• SET TASKS:
a) Copy the passage of the article on Rocky Mountain Power's fuel cost proposal from "Balancing market risk" up to and including "Public Service Commission.".
b) Resume the article on Rocky Mountain Power's fuel cost proposal, picking up right after its final sentence.

• PROVIDED PASSAGE:
□ □ □ □
On top of the largest proposed electric rate hike in Wyoming’s recent history — which threatens both households and businesses already overwhelmed with rising housing costs and inflation — your annual power bill could become much less predictable if Rocky Mountain Power has its way.
It’s up to the Wyoming Public Service Commission to decide if and how to shield the utility’s customers from an increasingly volatile market. The public has an opportunity to weigh in at three upcoming hearings.
Rocky Mountain Power, a division of PacifiCorp and the largest utility in Wyoming, no longer wants to share the risk of unanticipated price spikes for fossil fuels — coal and natural gas to fuel power plants — and open-market power purchases. Instead it wants Wyoming ratepayers held liable for 100% of those cost overruns. Currently, the utility is responsible for covering 20% and its customers in the state — 144,000 households and businesses — are tapped for the rest. Rocky Mountain Power says it should have zero liability and Wyoming ratepayers should pick up the entire tab.
But that “cost-sharing band” ratio — whether it’s 80/20, 70/30, 100/0 or whatever — works both ways. Ratepayers are also owed a rebate when fuel costs come in lower than the estimate baked into their “base rate.”
That’s sometimes the case in Wyoming. But not this year.
Balancing market risk
Based on its last major electric rate update, approved by the Wyoming Public Service Commission in 2020, Rocky Mountain Power’s estimate for fuel and open-market power purchases fell short in 2022 by about $90 million for its operations in the state, according to the company.

That has resulted in a request by the utility to recover $50.3 million of the fuel cost tab — temporarily boosting rates for its Wyoming customers by 7.6%, part of an overall 29.2% hike now under consideration at the Wyoming Public Service Commission.
Some see Rocky Mountain Power’s 100/0 cost share proposal as a strategy to shift the risk of increasingly volatile fossil fuel markets to the consumer. But because the cost-sharing mechanism is part of a wonky, heavily bureaucratic language within a system that’s mostly opaque to the general public, it’s also often misunderstood.
□ □ □ □
• STORED RECORDS:
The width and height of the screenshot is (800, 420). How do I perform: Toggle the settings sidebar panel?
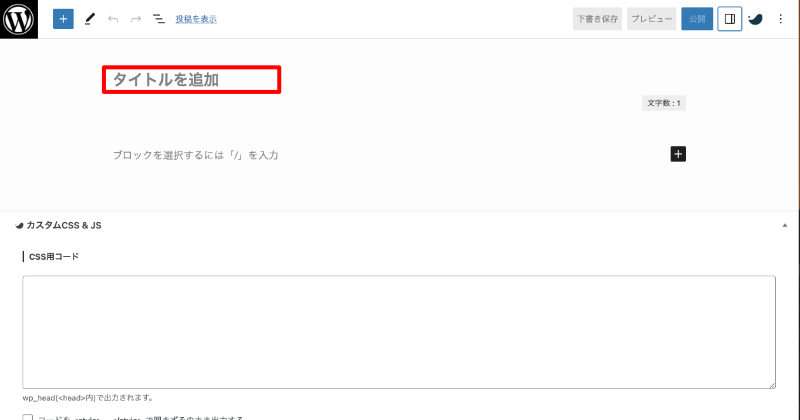click(730, 19)
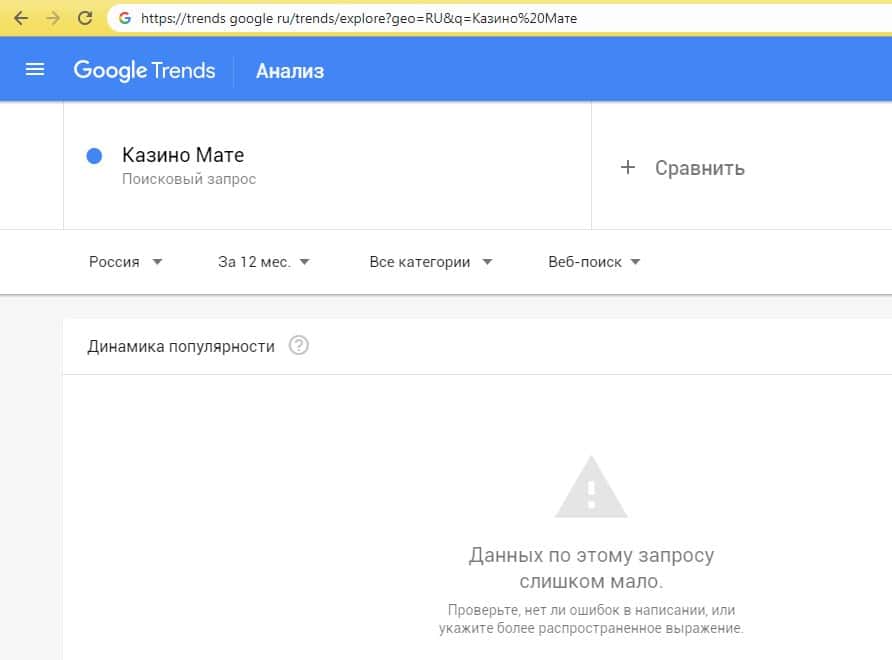Click the blue dot beside Казино Мате

point(95,156)

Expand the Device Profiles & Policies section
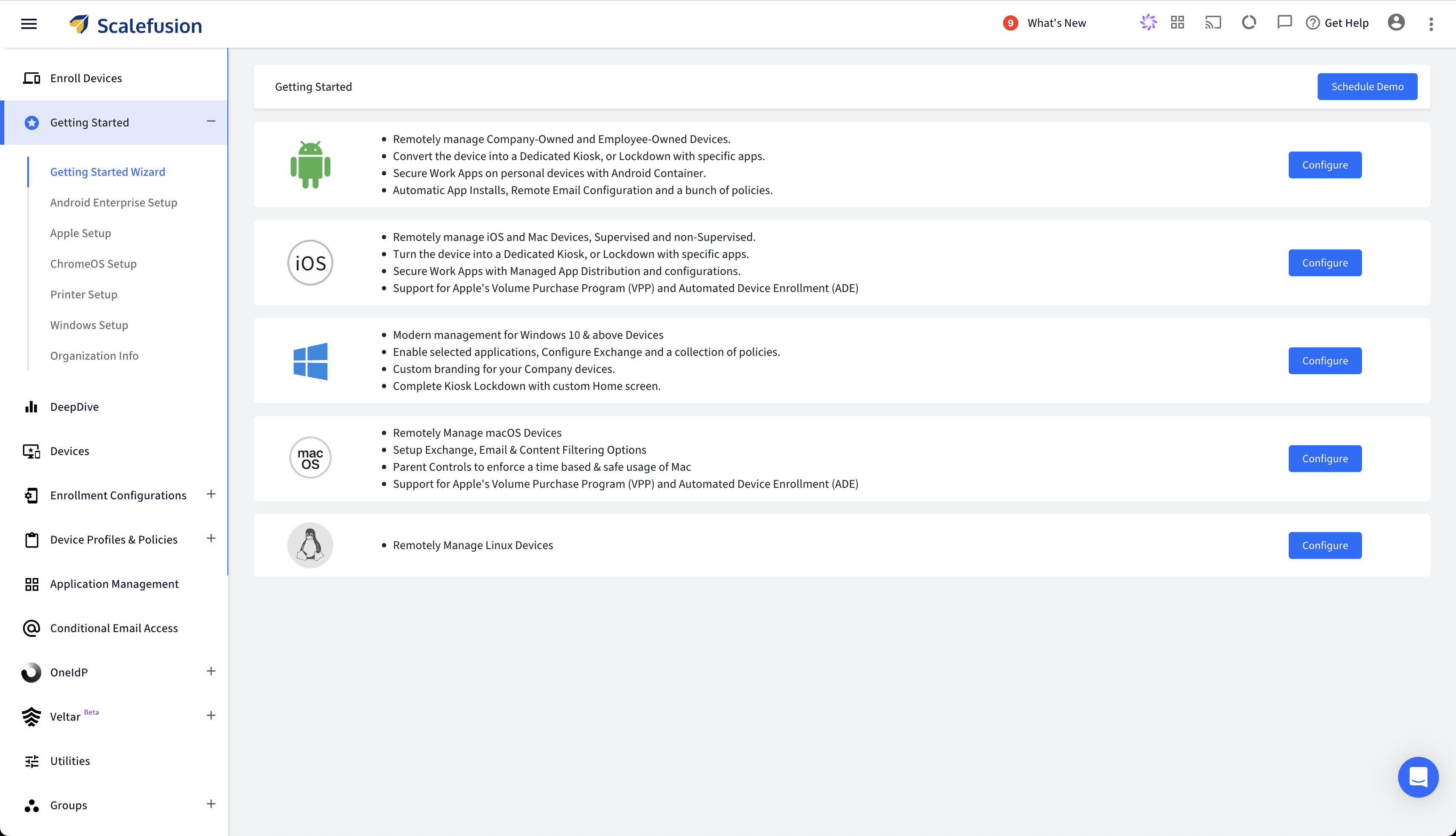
□ □ □ □
• TASK ANSWERS:
a)
Balancing market risk
Based on its last major electric rate update, approved by the Wyoming Public Service Commission in 2020, Rocky Mountain Power’s estimate for fuel and open-market power purchases fell short in 2022 by about $90 million for its operations in the state, according to the company.

That has resulted in a request by the utility to recover $50.3 million of the fuel cost tab — temporarily boosting rates for its Wyoming customers by 7.6%, part of an overall 29.2% hike now under consideration at the Wyoming Public Service Commission.

b)
“It’s a balance,” Wyoming Office of Consumer Advocate Administrator Anthony Ornelas said.
From a consumer advocacy perspective, it’s a good idea to ensure that a utility shares in both the risk and reward of future fuel markets because it incentivizes accurate planning, Ornelas said.
“We believe a sharing band is prudent to put some level of responsibility for [market] forecasting on the utility,” he said. “In the event that we have the good fortune of a [fuel] cost decline, we’ll give up a little bit of that refund for the long-term insurance we think the sharing band provides.”
Without the cost-share mechanism, or if it were adjusted to 100/0, your power bill could change dramatically from year to year — in either direction. Regulated utilities in Wyoming are allowed to true-up those fuel costs — be they in favor of ratepayers or against — on an annual basis.
And unlike some programs among natural gas utilities like Choice Gas, electrical consumers in Wyoming don’t have the option of “locking in” a fixed rate to avoid price swings. Instead, the cost-sharing band attempts to balance that risk, Ornelas said.

One group of Rocky Mountain Power customers in the state that carefully analyzes future fuel costs is the Wyoming Industrial Energy Consumers. The organization includes trona mining and processing facilities, as well as oil refineries and natural gas processing plants. Together, they represent the utility’s largest block of electricity consumption in the state at 70%.
Though they stand to gain the most if fuel costs come in under the forecast, they see an increasing risk. Rather than the current 80/20 split, the group — which is an intervenor in the rate cases — is asking the Public Service Commission to change it back to 70/30, where it was prior to 2021.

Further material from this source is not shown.